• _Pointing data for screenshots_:
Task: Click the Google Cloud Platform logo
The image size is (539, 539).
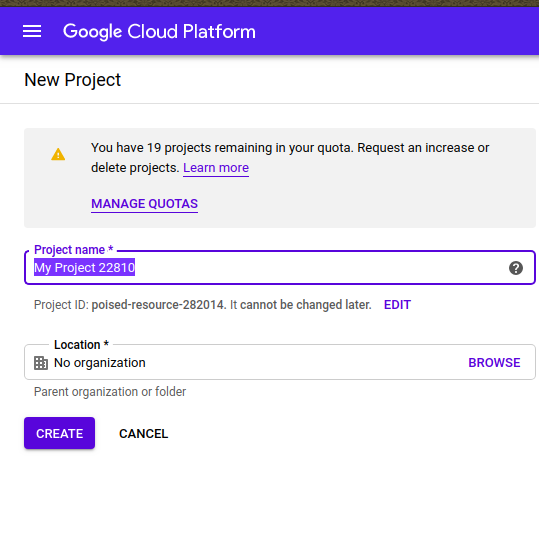Action: (x=159, y=32)
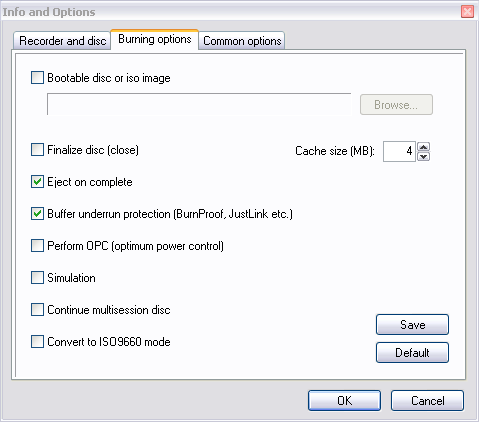Enable Perform OPC (optimum power control)
Screen dimensions: 479x422
(37, 246)
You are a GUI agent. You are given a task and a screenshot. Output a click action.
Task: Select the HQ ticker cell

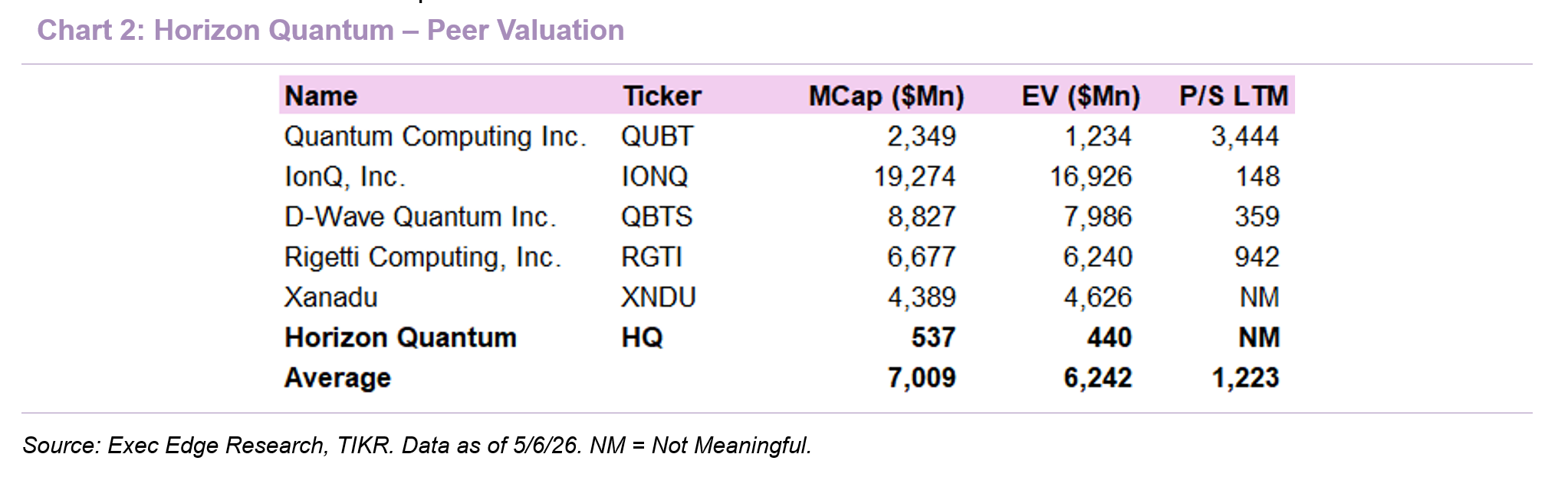(643, 337)
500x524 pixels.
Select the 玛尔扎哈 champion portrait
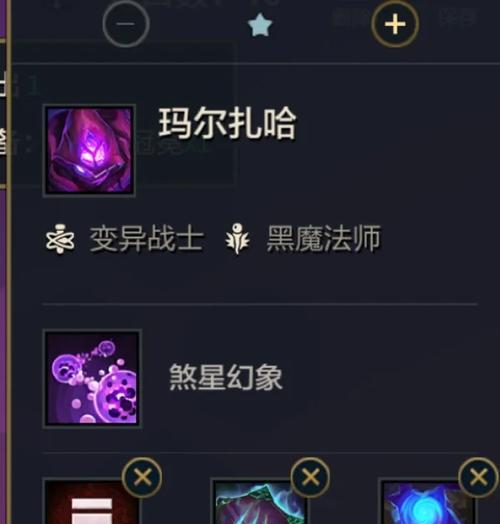click(89, 150)
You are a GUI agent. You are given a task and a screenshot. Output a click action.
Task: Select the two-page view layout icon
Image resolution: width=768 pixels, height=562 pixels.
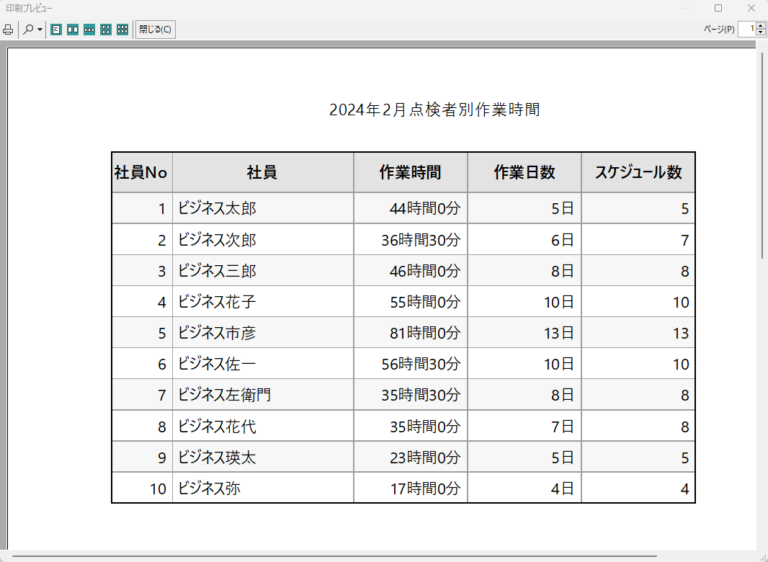[72, 30]
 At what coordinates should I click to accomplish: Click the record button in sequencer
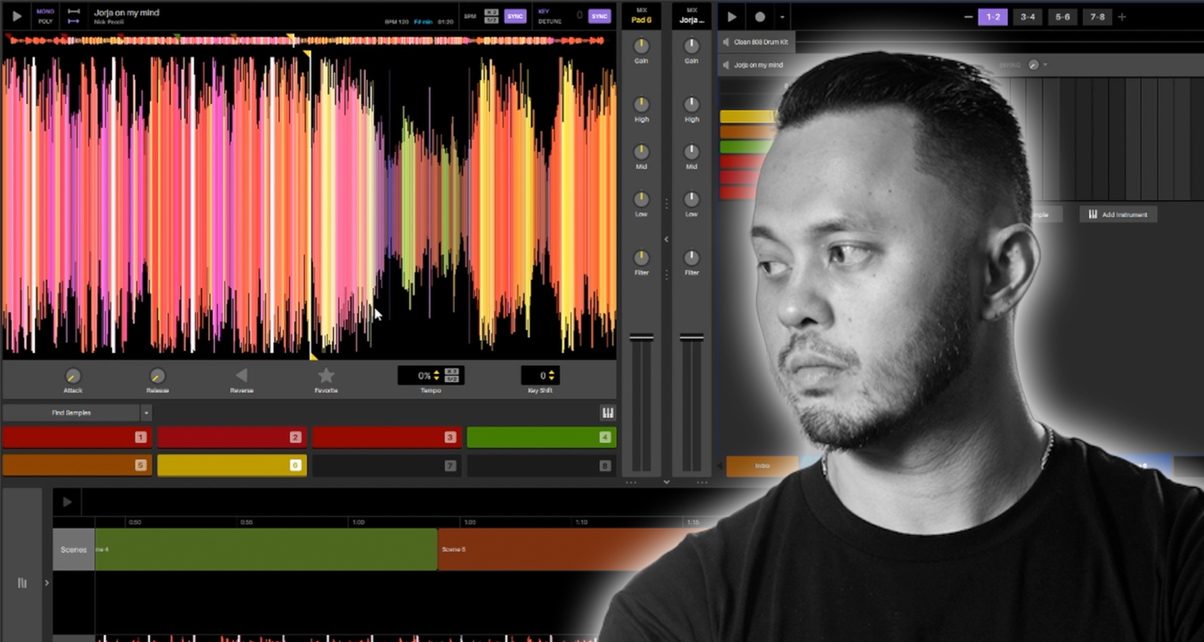(760, 17)
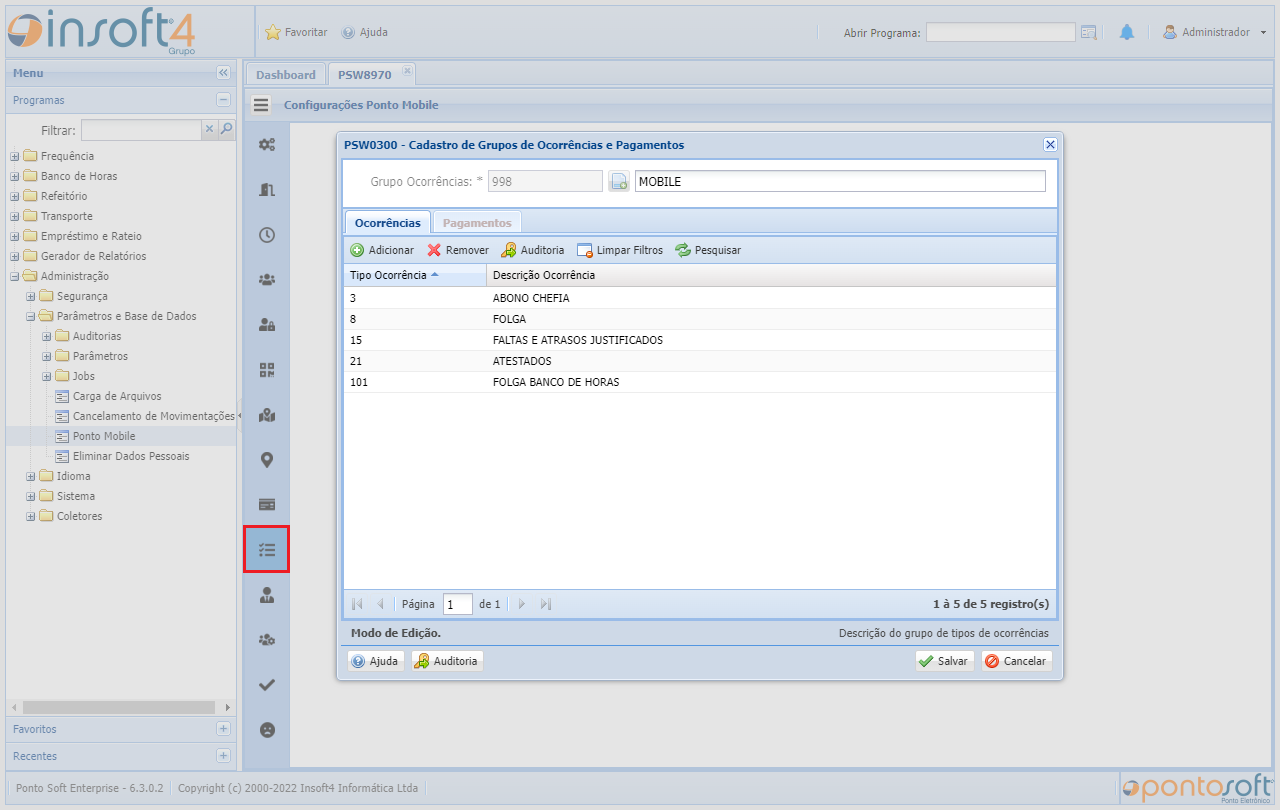Click Adicionar in the occurrences toolbar
1280x810 pixels.
tap(382, 250)
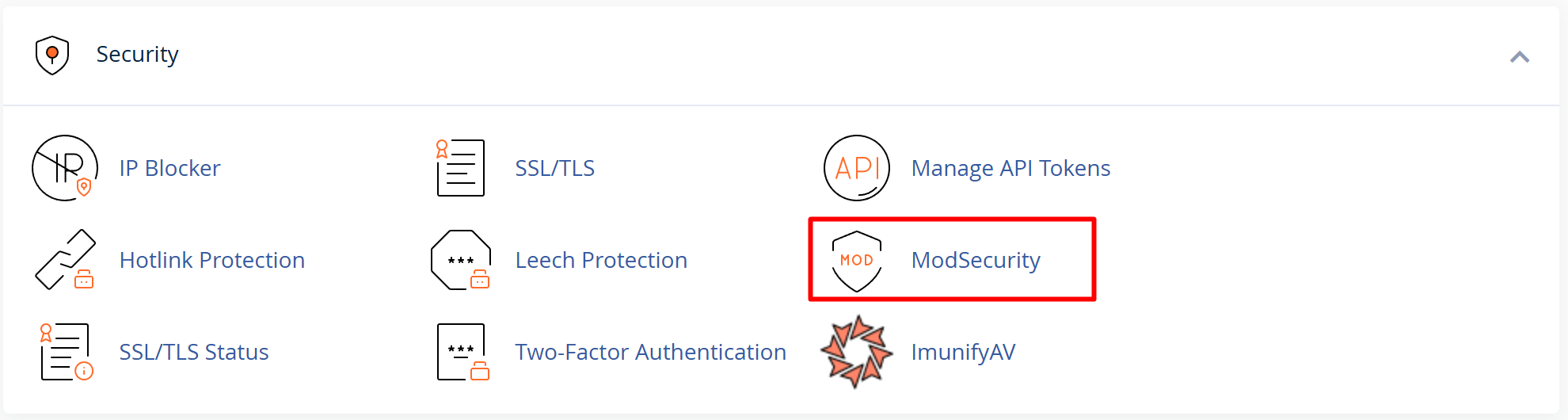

• _Work required_:
Copy the material word for word from its first line through the line containing "click(89, 150)". Leave out the pictures.

• _Written solution_:
Task: Click the Google Cloud Platform logo
The image size is (539, 539).
Action: (x=159, y=32)
Enable Perform OPC (optimum power control)
Screen dimensions: 479x422
(37, 246)
You are a GUI agent. You are given a task and a screenshot. Output a click action.
Task: Select the HQ ticker cell

(643, 337)
500x524 pixels.
Select the 玛尔扎哈 champion portrait
click(89, 150)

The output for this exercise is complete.